By Raymond Zhou | China Daily | Updated: 2017-01-03 07:50

The financial game of minimum guarantee also failed spectacularly in 2016. Both League of Gods and Ip Man 3 were guaranteed a minimum box office return of 1 billion yuan, for example, but fell far short.

"We may have more screens and a bigger market, but we also have more movies that are dumbed down and brainless. But audiences are going through a change. They are less willing to buy tickets to movies with only visual spectacles and all-star casts," said Liu Zhenyuan, a screenwriter whose novel I Am Not Madame Bovary spawned an award-winning comedy that raked in 483 million yuan at the box office.

The year 2016 could also be a turning point for the perceived clout of the pop idol pretty boys. Many projects built around them, usually romances, had only middling performances at the market, and their average box office returns were noticeably lower than similar genres from previous years.

Some of these pop idols had such bad attitudes in the workplace-shooting only close-ups and leaving the rest for body doubles, for example-that Jackie Chan, a titan of the industry legendary for his work ethics, threatened to "out" them.
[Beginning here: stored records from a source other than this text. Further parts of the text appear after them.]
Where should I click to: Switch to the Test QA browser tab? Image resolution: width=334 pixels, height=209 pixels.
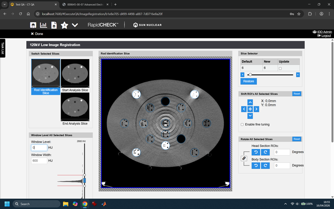29,4
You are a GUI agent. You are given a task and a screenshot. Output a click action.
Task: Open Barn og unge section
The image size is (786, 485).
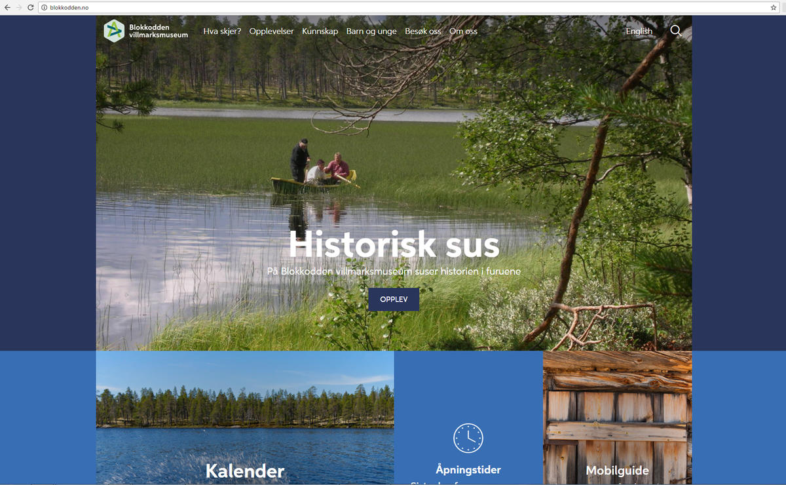tap(371, 31)
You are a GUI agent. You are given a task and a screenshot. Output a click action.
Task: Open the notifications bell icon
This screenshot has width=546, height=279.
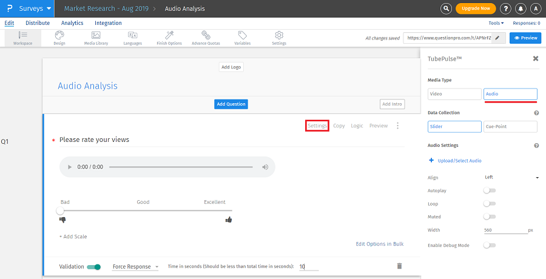tap(521, 8)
Quality films enjoyed a modest revival last year. The biggest event was the performance of Song of the Phoenix, a little film directed by the late master Wu Tianming, often deemed "father to the Fifth Generation". It reached 85 million yuan after producer Fang Li made headlines by publicly genuflecting to the nation's cinema managers.

Art-house champions saw Song of the Phoenix as evidence that there is a market for such offerings and movie theater chains should heed this pent-up demand.

Other auteur-oriented fare still resorts to star power and international award recognition for publicity, but unlike in previous years, more people apparently are realizing that the quality of a film may not necessarily translate into market performance.

Rao Shuguang, secretary-general of the China Film Association, said that short-term and "non-professional" capital would beat a retreat when it failed to reap the anticipated financial rewards, thus hampering the growth rate of the industry but also squeezing air from the bubble. "Overall, China's film industry is entering a more rational phase of development."